OAK RIDGE, Tenn., Aug. 10, 2015 - A microscope being developed at the Department of Energy's Oak Ridge National Laboratory will allow scientists studying biological and synthetic materials to simultaneously observe chemical and physical properties on and beneath the surface.
The Hybrid Photonic Mode-Synthesizing Atomic Force Microscope is unique, according to principal investigator Ali Passian of ORNL's Quantum Information System group. As a hybrid, the instrument, described in a paper published in Nature Nanotechnology, combines the disciplines of nanospectroscopy and nanomechanical microscopy.
"Our microscope offers a noninvasive rapid method to explore materials simultaneously for their chemical and physical properties," Passian said. "It allows researchers to study the surface and subsurface of synthetic and biological samples, which is a capability that until now didn't exist."
ORNL's instrument retains all of the advantages of an atomic force microscope while simultaneously offering the potential for discoveries through its high resolution and subsurface spectroscopic capabilities.
"The originality of the instrument and technique lies in its ability to provide information about a material's chemical composition in the broad infrared spectrum of the chemical composition while showing the morphology of a material's interior and exterior with nanoscale - a billionth of a meter - resolution," Passian said.
Researchers will be able to study samples ranging from engineered nanoparticles and nanostructures to naturally occurring biological polymers, tissues and plant cells.
The first application as part of DOE's BioEnergy Science Center was in the examination of plant cell walls under several treatments to provide submicron characterization. The plant cell wall is a layered nanostructure of biopolymers such as cellulose. Scientists want to convert such biopolymers to free the useful sugars and release energy.
An earlier instrument, also invented at ORNL, provided imaging of poplar cell wall structures that yielded unprecedented topological information, advancing fundamental research in sustainable biofuels.
Because of this new instrument's impressive capabilities, the researcher team envisions broad applications.
"An urgent need exists for new platforms that can tackle the challenges of subsurface and chemical characterization at the nanometer scale," said co-author Rubye Farahi. "Hybrid approaches such as ours bring together multiple capabilities, in this case, spectroscopy and high-resolution microscopy."
Looking inside, the hybrid microscope consists of a photonic module that is incorporated into a mode-synthesizing atomic force microscope.
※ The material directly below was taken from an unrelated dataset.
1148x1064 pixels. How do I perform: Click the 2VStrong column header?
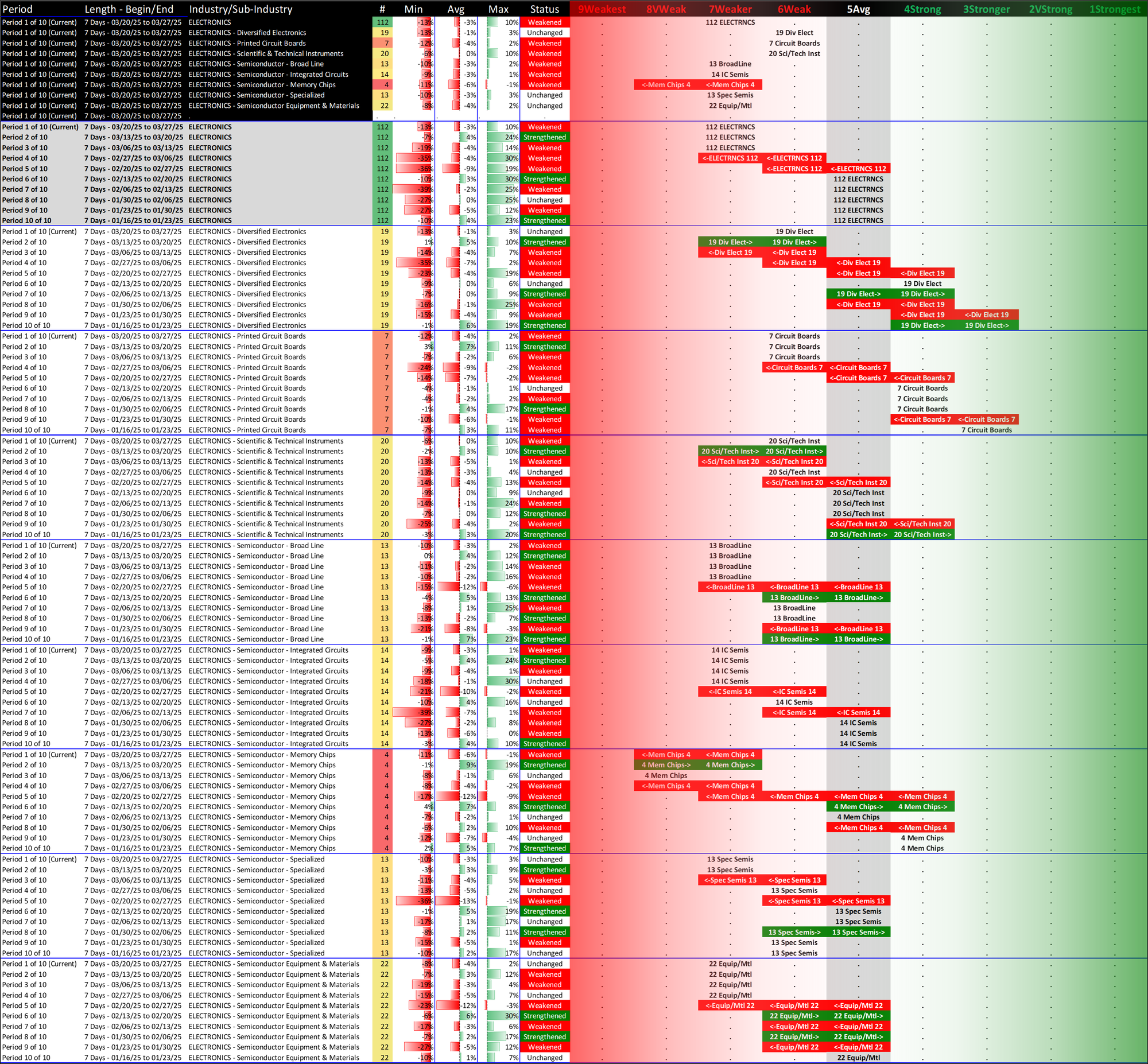click(1050, 9)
The modular aspect of the system makes it possible to accommodate various radiation sources such as tunable lasers and non-coherent monochromatic or polychromatic sources.
Other contributors to the article, titled "Opto-nanomechanical spectroscopic material characterization," are Brian Davison of ORNL and former ORNL researchers Laurene Tetard and Thomas Thundat. The paper is available at http://www.
Funding was provided by DOE's BioEnergy Sciences Center at ORNL. BESC is one of three DOE Bioenergy Research Centers established by the DOE's Office of Science in 2007. The centers support multidisciplinary, multi-institutional research teams pursuing the fundamental scientific breakthroughs needed to make production of cellulosic biofuels, or biofuels from nonfood plant fiber, cost-effective on a national scale. The centers are led by ORNL, Lawrence Berkeley National Laboratory and the University of Wisconsin-Madison in partnership with Michigan State University.
UT-Battelle manages ORNL for the DOE's Office of Science. The Office of Science is the single largest supporter of basic research in the physical sciences in the United States, and is working to address some of the most pressing challenges of our time. For more information, please visit http://science.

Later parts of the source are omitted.